Rafael
sabe del frío y el calor, de la escarcha que riega y resbala por las monturas que
cubren las naves donde se divulga el mensaje de la pitanza, de la gente que
madruga y labora cuando aún el sol empieza a desperezarse por el Aljarafe y las
luces se transfiguran por las bocanas que dotan de vida el templo de Onmium
Santorum. Gente de la Macarena que se esfuerza por seguir enraizados, por
continuar con la herencia de otros que formaban en la gandinga de la mejor
guardia de la Roma que nace en las huertas y extiende sus leyendas allende las
fronteras que marca el Guadalquivir por la Barqueta.
Rafael
es notario de la infancia de muchos de nosotros. Él lo sabe y lo conoce. Al pie
siempre de su puesto de quesos, pendiente siempre de servir y de entregarse a
los amigos que confiaban en su profesionalidad. Como lo hacía mi madre, mis
tías y mis abuelas. Siempre atento a la demanda con una sonrisa, con un gesto
complaciente que servía para el acercamiento, siempre solícito a las
peticiones, siempre alegre poniendo a disposición del cliente la mejor de sus
sonrisas.
Es memoria que
transita por mis adentros, en estas mismas mañanas frías, junto a mi madre. Nos
acercábamos al mercado como quien se aproxima a cumplir el mejor de los ritos,
a cumplir con la liturgia diaria de la compra, a hacer la plaza como si
fuéramos infantes de lanceros dispuestos a la toma del asiento. Antes
alejábamos la gelidez de las mañanas con un café en Dionisio y nos acercábamos
hasta el puesto de calentitos de Marí Paz, la comunista que cerraba sus
ventanas y balcones cuando se acercaba la Virgen, únicos testigos ciegos en el
relumbre de la madrugada.´
Su cuartelá
comienza a sentar historia gracias al trabajo diario, por eso es mayor el
mérito, aunque no conozco ningún negocio de esta índole que no lleve aparejado
estas dosis de esfuerzos. En ella se expande la mejor y más sana esplendidez,
el exquisito aparejo que se acompaña de buen vino y nos engancha a la gula,
seres incapaces de negarnos a las bondades que nos ofrece.
Setenta y cinco
años de esfuerzos y entregas. Primero su padre, piedra inicial y fundamento de
su ser y su vida, valedor de su heredad, esa que fundió en finas monedas de
cariño y comprensión para retribuir la confianza que muchos pusieron en él.

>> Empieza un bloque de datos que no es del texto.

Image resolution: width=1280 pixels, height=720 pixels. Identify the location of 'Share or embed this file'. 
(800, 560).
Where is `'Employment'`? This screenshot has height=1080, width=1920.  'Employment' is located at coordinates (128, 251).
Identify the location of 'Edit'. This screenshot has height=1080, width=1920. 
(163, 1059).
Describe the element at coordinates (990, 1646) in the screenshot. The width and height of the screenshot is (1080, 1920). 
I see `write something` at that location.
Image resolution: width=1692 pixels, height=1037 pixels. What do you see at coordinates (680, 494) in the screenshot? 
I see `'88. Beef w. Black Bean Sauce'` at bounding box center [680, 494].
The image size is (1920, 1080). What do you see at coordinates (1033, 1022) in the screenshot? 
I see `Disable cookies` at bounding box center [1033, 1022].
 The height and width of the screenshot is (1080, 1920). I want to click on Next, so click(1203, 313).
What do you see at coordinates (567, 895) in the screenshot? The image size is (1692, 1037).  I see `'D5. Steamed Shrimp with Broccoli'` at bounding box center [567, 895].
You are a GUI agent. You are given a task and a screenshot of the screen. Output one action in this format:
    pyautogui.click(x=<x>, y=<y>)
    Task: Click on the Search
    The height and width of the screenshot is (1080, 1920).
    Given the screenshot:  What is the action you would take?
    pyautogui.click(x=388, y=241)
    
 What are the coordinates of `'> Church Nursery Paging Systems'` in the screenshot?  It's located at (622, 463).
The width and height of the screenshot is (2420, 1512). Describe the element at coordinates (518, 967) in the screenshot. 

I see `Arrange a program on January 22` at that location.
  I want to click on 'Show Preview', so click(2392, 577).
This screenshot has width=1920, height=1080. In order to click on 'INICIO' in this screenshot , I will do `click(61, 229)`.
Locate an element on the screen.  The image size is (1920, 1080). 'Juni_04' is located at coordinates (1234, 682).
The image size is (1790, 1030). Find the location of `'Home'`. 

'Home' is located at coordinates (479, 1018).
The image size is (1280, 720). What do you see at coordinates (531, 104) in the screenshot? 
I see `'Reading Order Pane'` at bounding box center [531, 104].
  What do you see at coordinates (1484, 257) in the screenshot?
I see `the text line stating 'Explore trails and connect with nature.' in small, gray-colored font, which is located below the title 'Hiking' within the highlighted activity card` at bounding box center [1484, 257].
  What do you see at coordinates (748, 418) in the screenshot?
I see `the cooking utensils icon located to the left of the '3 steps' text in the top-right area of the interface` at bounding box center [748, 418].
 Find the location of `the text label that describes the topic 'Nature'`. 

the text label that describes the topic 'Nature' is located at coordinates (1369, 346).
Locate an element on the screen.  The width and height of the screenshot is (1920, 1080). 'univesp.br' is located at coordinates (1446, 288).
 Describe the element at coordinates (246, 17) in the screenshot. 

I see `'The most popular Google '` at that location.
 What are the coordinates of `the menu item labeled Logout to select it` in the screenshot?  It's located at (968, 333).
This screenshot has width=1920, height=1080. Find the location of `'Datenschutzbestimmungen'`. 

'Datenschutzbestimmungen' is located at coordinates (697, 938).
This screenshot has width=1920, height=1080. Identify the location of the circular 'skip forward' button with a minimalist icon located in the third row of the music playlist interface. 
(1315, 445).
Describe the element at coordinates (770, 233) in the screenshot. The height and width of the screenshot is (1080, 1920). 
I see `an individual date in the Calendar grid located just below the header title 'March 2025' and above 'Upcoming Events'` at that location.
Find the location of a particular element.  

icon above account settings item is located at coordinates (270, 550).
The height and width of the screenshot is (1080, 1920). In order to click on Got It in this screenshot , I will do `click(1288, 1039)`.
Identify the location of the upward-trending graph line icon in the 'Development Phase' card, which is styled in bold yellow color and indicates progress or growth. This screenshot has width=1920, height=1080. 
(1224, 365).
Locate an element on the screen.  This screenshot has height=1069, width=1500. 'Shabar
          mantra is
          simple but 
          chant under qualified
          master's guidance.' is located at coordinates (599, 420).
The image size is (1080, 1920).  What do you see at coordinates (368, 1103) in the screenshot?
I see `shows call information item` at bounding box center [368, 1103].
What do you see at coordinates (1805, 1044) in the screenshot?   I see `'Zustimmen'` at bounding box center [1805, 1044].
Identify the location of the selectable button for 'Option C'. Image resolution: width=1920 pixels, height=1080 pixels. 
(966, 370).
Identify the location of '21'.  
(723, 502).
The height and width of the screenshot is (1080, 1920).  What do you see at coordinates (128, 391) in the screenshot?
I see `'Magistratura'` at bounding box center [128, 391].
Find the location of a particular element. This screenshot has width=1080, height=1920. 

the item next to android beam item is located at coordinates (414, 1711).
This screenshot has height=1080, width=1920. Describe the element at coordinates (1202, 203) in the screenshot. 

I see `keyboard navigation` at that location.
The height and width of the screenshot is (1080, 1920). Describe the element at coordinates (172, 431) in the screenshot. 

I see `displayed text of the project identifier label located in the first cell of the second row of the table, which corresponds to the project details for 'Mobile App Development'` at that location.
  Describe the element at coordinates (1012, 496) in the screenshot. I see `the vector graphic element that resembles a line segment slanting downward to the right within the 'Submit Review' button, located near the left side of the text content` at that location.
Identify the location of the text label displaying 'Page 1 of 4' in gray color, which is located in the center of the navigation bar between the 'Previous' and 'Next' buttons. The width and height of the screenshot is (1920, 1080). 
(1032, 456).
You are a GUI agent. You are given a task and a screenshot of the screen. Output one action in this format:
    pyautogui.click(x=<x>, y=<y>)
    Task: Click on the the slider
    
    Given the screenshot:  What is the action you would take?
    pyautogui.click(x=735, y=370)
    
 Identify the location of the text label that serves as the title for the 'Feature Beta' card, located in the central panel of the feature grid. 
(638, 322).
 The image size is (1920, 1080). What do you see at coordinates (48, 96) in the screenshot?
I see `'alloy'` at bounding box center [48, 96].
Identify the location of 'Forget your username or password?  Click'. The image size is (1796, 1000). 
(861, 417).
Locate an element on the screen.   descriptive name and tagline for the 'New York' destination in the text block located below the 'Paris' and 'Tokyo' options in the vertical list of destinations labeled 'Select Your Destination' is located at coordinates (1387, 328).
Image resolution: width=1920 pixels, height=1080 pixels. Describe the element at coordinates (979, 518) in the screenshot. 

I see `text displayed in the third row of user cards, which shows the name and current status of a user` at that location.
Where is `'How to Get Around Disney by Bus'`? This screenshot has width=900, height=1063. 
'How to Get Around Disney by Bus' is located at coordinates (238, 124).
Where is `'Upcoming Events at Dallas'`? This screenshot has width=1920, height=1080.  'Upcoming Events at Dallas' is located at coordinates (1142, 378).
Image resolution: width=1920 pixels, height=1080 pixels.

Luego, Rafalito, así le llamaba mi madre cuando le pedía aquel trozo de queso
que servía para redimir el hambre de la media tarde, engrandeciendo el valor de
la pequeña industria. Setenta y cinco años. Toda una vida a la que rendimos
homenaje. Muchas cosas nos serían lo mismo sin Rafael Ramírez y su puesto de
delicias, como dicen los modernos, en esos accésit de finura con las que no
sorprenden a veces, en el rincón del gourmet. Un rincón tan grande como su
corazón, tan importante como el caudal que ha atesorado durante tantos
amaneceres, durante tantos días al pie del cañón para amasar la mejor y la más
grande de las fortunas, la mayor de las riquezas, una de las cosas que ha
logrado atesorar y disfrutar. Ser macareno, ser hijo de la Esperanza y haber
sido su costalero. Cosas grandes que se retienen en el cantón donde se
estableció un hito a la amistad. Setenta y cinco años que se recluyen en tu
persona, Rafael Ramirez, en tu buena persona.